I went to the hospital this afternoon for my three monthly check of my "shrivelled vagina" (thanks DD!) and I was promised a female doctor by letter and by telephone and when I got there, there was no female doctor, even though I could read upside down and from the other side of the desk that it very clearly said female doctor only next to my name, I was right at the end of the schedule and nobody had bothered to let me know. The admin woman was lovely, but a nurse there held her hands up at me and just backed away and said "its nothing to do with me" even though all I've done was ask a question and a perfectly normal voice! I wish I'd said something to her now. The male doctor was running over an hour late, and I didn't see any point in staying because I've had no issues, so the admin woman said she'll get someone to call me next week to rebook. Not as bad as the first time I turned up for chemo and they told me they'd got the wrong week (again I'd been told by phone and letter!) and I needed to come back the week after. Anyway, I went into town and bought some boots, so the journey wasn't wasted!

Hi ladies, I'll catch up on the thread properly tomorrow, but just wanted to share that my surgery is over and I'm home. Feeling a bit sore and woozy but I'm ok.

@Octopus45 glad you're through that part. Sending strength.
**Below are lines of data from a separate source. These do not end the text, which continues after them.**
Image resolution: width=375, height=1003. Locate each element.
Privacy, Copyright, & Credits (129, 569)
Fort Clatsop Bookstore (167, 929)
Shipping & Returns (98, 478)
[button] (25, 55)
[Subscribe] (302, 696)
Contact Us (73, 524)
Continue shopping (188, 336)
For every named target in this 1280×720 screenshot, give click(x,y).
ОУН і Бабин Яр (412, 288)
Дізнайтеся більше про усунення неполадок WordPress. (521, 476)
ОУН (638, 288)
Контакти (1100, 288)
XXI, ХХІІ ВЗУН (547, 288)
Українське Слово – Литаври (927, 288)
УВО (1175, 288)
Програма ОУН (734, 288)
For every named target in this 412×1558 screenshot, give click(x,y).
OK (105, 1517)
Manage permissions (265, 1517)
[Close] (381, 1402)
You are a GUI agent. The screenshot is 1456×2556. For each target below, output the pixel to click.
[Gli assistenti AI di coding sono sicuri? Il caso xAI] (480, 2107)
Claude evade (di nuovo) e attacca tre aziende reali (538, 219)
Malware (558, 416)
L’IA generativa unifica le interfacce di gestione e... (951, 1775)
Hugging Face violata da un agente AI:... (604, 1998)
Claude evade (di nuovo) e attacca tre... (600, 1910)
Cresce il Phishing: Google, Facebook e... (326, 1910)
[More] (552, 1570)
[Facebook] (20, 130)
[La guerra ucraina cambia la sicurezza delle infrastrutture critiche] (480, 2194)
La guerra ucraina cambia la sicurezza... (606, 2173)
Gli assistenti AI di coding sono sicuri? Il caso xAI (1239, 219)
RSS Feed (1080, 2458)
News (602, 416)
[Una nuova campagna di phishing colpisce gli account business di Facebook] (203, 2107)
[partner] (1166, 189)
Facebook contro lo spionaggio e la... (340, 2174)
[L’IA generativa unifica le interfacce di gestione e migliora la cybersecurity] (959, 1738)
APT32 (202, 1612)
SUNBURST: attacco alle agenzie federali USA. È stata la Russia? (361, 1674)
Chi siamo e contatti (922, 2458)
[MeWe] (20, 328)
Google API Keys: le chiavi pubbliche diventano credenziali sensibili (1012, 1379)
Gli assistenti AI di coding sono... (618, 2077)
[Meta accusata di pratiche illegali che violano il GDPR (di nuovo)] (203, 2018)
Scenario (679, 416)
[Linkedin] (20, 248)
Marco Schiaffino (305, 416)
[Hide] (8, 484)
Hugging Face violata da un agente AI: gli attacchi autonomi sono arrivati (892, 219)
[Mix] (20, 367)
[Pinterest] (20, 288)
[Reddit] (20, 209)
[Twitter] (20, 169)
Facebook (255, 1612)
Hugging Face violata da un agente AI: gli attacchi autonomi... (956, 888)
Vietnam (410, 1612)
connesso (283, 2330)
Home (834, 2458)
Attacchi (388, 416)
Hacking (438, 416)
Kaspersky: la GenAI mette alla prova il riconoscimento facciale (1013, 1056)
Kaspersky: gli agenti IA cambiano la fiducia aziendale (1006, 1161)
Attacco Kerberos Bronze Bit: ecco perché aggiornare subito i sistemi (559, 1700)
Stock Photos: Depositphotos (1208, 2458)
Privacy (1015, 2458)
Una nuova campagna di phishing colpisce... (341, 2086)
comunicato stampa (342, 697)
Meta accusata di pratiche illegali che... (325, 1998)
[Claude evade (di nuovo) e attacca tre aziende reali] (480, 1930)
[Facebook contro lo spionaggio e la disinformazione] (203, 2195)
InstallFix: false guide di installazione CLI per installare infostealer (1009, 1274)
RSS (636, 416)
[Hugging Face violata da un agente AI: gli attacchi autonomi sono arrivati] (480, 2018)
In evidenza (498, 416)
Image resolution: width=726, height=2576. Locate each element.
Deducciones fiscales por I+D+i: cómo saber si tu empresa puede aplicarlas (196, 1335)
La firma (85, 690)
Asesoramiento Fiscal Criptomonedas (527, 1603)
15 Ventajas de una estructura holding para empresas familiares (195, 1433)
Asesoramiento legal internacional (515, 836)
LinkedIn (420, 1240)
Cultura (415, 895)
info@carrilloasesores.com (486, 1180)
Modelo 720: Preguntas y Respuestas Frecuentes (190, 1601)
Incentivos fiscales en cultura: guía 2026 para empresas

@Octopus45 hope you manage to get some sleep and that you’re being well looked after at home.

@SierraSapphire Please describe boots! 😁

@LuciaPillson

@SierraSapphire those boots are a great reward for your wasted trip.

@MrsTaytodarling and @Lavenderosemary are you still in the Waiting room of Doom or have you got some more information? Thinking of you both

@Octopus45 well done! Now take it easy and don’t rush to do things. It’s so hard to rest and do nothing but at this point necessary!

All well at Tops Towers. I am the Queen of sleeping I had 12 hours last night! Blisters slowly settling but energy still rock bottom.
love and strength to all
Top xx

@SierraSapphire Oh nice. I would stomp through so many puddles in those.

Excellent boots, but that’s terrible about the dr, @SierraSapphire

Glad you are home @Octopus45

@LuciaPillson I also had Oxaliplatin for 4 months and your description of the claw hands is so accurate!

@Tilllly I have peripheral neuropathy following chemo and am now having acupuncture on my hands and feet which is definitely helping with my recovery. It can take up to a year to resolve and in some people can be permanent.

@SierraSapphire I am sorry about your wasted journey, despite the lovely boots.

@Octopus45 glad you are home. Rest up.

@Remaker Ooh you know about the little T-rex hands! I kept describing them to doctors and getting blank looks. 🦖🤏

@LuciaPillson my hands were really bad after my first infusion. My mouth was also affected and kept going into a cats bum shape LOL. I also developed some scary Darth Vader breathing even without drinking anything cold so for subsequent infusions my oncologist reduced the dose to 75% which didn’t give me the full T rex, but I still had the wandering thumb.